Some held portraits of Stepan Bandera, a leader of Ukraine's nationalists in 1930-40s, and shouted: "Bandera is our hero!" and "Glory to Ukraine!".
Bandera was the ideological leader of the UPA fighters who fought alongside invading German forces during World War II.
The famine of the 1930s that was created by Soviet collective farming had turned many Ukrainians against Moscow and in favour of any foreign presence that could help fend off Kremlin rule.
"Today we preach the struggle of UPA and take it as an example," Oleg Tyagnybok, the leader of the nationalist far-right party Svoboda, said at the beginning of the rally.
"They fought against the Moscow invaders, against the Polish, German, Madyar occupiers," he added.
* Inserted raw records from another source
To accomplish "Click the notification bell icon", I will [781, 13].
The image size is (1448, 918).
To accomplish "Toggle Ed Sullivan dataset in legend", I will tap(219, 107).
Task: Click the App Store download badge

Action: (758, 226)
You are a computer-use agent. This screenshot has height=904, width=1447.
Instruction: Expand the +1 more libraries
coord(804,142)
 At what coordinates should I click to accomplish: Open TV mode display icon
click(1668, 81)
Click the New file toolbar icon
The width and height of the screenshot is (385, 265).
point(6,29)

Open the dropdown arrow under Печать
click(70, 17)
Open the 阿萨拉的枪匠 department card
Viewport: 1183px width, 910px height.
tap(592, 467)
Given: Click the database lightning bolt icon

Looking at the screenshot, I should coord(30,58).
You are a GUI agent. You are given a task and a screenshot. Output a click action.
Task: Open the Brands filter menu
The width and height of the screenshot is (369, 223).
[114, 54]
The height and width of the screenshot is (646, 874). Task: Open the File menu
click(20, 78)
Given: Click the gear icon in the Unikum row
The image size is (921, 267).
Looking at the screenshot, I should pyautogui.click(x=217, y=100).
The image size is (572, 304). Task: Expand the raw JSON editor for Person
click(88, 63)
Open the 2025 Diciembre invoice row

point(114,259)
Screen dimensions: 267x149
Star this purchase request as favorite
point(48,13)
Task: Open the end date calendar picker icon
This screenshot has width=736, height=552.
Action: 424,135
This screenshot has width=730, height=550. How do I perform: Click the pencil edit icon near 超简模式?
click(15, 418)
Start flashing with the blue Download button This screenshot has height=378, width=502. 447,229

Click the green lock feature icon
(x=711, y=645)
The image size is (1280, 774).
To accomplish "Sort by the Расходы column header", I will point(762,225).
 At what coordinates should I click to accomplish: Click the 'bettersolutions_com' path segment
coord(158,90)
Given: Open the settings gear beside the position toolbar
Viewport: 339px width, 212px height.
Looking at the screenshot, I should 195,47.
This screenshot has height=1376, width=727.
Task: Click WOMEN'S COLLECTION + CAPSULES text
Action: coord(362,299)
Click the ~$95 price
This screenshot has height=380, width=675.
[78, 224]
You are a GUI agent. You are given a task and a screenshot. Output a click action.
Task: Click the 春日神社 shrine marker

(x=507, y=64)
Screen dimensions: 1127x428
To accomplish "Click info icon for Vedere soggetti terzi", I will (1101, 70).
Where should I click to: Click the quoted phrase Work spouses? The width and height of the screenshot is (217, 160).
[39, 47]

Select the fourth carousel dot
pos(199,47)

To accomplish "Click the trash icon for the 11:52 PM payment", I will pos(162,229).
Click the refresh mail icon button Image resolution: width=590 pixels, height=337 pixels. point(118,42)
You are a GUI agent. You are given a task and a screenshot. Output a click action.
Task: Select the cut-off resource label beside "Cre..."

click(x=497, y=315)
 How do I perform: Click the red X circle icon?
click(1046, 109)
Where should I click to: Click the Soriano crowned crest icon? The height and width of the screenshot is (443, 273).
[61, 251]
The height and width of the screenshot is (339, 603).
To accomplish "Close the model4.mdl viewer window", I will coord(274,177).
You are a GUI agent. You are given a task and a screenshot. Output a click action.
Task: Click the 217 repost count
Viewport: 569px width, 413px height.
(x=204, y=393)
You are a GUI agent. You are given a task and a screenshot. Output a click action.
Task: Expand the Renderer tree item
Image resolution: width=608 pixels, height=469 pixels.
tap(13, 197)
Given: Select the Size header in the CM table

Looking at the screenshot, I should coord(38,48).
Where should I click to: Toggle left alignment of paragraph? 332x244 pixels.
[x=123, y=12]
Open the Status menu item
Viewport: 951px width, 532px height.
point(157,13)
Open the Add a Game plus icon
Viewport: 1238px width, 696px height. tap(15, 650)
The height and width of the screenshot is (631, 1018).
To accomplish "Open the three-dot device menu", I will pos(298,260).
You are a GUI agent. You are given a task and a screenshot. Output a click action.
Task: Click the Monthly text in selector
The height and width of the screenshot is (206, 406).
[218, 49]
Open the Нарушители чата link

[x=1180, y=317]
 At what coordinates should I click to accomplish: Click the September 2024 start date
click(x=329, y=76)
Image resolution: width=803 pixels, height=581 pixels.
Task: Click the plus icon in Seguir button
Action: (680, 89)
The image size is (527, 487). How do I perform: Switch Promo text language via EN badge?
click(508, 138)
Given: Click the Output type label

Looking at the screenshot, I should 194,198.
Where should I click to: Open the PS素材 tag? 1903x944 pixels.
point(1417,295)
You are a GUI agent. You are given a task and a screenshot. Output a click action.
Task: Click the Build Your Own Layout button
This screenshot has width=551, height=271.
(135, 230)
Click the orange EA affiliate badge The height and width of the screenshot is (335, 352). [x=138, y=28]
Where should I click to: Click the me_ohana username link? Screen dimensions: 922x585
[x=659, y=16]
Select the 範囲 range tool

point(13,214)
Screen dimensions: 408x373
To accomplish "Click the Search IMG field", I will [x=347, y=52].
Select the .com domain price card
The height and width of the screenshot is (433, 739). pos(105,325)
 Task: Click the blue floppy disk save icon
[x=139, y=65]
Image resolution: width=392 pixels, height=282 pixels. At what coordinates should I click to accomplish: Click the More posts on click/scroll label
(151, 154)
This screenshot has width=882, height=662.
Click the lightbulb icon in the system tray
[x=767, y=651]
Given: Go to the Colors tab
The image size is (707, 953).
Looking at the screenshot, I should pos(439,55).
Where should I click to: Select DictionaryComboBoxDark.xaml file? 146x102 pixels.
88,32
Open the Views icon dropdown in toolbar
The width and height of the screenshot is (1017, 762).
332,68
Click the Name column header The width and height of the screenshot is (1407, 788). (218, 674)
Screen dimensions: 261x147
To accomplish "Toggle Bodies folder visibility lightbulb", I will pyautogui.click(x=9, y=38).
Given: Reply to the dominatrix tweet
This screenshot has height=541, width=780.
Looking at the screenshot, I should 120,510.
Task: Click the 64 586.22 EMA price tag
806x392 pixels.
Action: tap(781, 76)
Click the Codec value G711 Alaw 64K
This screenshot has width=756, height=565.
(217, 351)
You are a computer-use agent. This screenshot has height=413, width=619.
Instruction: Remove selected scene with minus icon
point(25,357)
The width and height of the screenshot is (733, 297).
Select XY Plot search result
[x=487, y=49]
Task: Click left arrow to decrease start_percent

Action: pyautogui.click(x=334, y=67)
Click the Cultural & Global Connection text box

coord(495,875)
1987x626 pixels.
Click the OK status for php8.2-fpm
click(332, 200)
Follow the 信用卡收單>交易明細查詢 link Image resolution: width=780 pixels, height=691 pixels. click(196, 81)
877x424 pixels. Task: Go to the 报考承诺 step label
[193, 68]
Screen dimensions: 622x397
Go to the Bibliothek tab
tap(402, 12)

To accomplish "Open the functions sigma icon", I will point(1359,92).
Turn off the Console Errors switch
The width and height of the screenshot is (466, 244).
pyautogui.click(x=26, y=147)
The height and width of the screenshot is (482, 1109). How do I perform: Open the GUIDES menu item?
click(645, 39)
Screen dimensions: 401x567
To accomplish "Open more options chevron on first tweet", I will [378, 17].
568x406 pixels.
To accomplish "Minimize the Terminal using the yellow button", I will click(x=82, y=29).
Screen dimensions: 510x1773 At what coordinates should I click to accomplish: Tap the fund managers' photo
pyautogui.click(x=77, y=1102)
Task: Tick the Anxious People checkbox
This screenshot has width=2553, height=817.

"And we see that the current situation in Ukraine is pretty much the same."
Russia and Ukraine have been locked in a bitter feud since Moscow seized the Black Sea peninsula of Crimea in 2014.
Moscow was then accused of fueling a separatist conflict in two other eastern regions that has cost the lives of more than 10,000 people in over three years.
The far-right movement also recalled the fallen soldiers of the Ukrainian army who have lost their lives, as many of the activists have fought the pro-Russian insurgents in the east.
As night came on, activists lit flares and smoke bombs. Ukraine media put the turnout at between 10 and 15 thousand people.